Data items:

== Segment start ==

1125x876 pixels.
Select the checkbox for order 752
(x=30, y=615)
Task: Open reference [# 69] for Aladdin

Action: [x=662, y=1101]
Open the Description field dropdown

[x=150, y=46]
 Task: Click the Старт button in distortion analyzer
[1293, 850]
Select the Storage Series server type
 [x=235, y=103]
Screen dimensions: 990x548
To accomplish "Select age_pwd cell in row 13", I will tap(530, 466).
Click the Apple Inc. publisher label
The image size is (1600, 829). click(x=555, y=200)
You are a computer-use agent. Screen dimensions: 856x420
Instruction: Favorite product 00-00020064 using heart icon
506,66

== Segment end ==

The answer should be an exact copy of the lines from the one containing "Select the checkbox for order 752" through the last line of the entries, both included.

Select the checkbox for order 752
(x=30, y=615)
Task: Open reference [# 69] for Aladdin

Action: [x=662, y=1101]
Open the Description field dropdown

[x=150, y=46]
 Task: Click the Старт button in distortion analyzer
[1293, 850]
Select the Storage Series server type
 [x=235, y=103]
Screen dimensions: 990x548
To accomplish "Select age_pwd cell in row 13", I will tap(530, 466).
Click the Apple Inc. publisher label
The image size is (1600, 829). click(x=555, y=200)
You are a computer-use agent. Screen dimensions: 856x420
Instruction: Favorite product 00-00020064 using heart icon
506,66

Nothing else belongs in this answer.